The 2008 memo projected that the only business so far that is ready to go into the Village at Crystal River, a relocated City Market grocery store, would bring in $25 million in sales per year, of which $5 million would be net new sales. Sales tax revenues based on those net new sales would be $175,000.
In figures sent in an email to the Glenwood Springs Post Independent, dated Jan. 6, Schierburg showed the City Market projections to be unchanged from the memo on the town’s website.
But numbers have changed for a proposed restaurant with a drive-through window and for a proposed gas station and convenience store.
The 2008 memo projected that the restaurant – which opponents call a “fast-food joint” – would generate $2.5 million in taxable retail sales. Of that, $2 million, or 80 percent, would be net new sales.

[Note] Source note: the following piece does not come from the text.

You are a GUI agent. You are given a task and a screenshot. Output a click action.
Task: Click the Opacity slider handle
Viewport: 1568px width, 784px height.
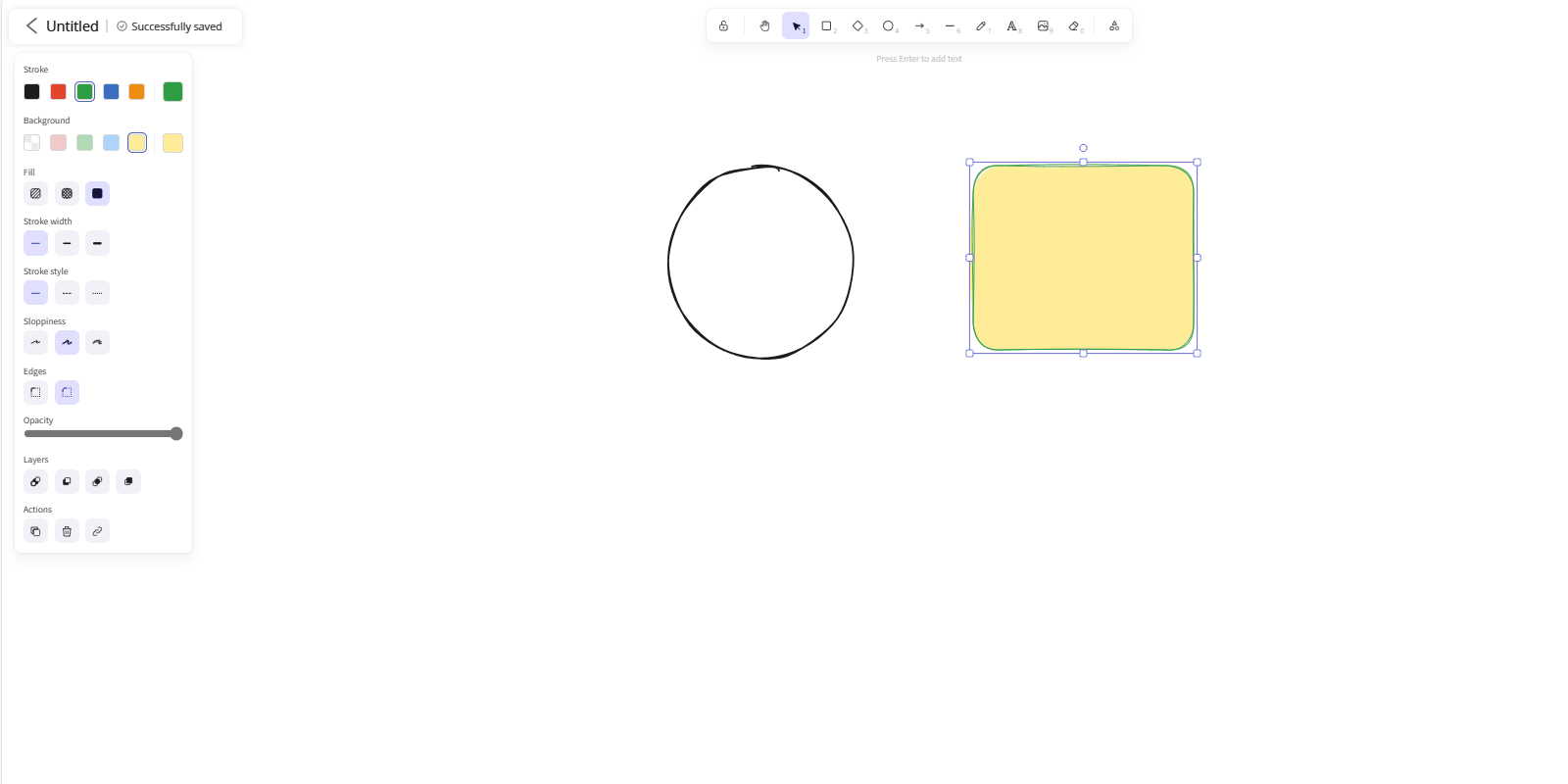click(176, 433)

The gas station and store, according to the memo, would generate $800,000 in revenue, 80 percent of which would be net new sales.
Schierburg said he reduced the projections for the restaurant and the gas station and convenience store in response to the slumping economy. He also maintained that his new projections call for half of the restaurant’s business to be net new sales, while half would be from existing in-town business.
Schierburg added that these new projections have been known to the town and available to the public since at least 2010, a claim that his opponents reject.
Schierburg and his supporters pointed to minutes of 26 different trustee meetings about the Village at Crystal River, which routinely were loaded onto the website but were first directly attached to the project application documents on the website on Jan. 6, according to the town.
At the Jan. 4 forum, Schierburg said he had cut the sales projections for the restaurant to $1.25 million annually, half of which, or $625,000, is expected to be net new sales.
Schierburg’s Jan. 6 email showed the restaurant, however, as generating $1.5 million in net new sales, half of which he maintains will be net new sales. He projects the restaurant will produce $26,250 per year in new sales tax revenues.
Concerning the gas station, Schierburg now says it will generate $600,000 and that only half of that will be in net new sales.
“These are all estimates,” emphasized Carbondale attorney Eric Gross, who works with Schierburg and his supporters, a group known as Say YES to Carbondale.
With a gas station/convenience store and other businesses factored in, Schierburg’s email shows a total of $335,000 in annual sales tax revenues at completion of the project, which could be as many as 20 years from now if the project is approved by the voters.
Opponents of the project, however, remain skeptical about the numbers.
“I think they’re still very questionable, and a slippery foundation for (the project), on which we’re making a decision that will affect the entire town,” said Harvey, a vocal opponent of the project.
Even if the lower numbers prove to be reliable, Harvey said, Schierburg’s own analysis indicates the Village at Crystal River businesses will be pulling in lower numbers of new business and relying on Carbondale residents to switch to the new stores.
“That means more business coming from our local shops,” Harvey said. “They’re just pulling that spending out of our local businesses and over to his project.”
Schierburg has maintained that the Village at Crystal River shops will draw new business from outside Carbondale and that those new shoppers will shop in the downtown area, as well.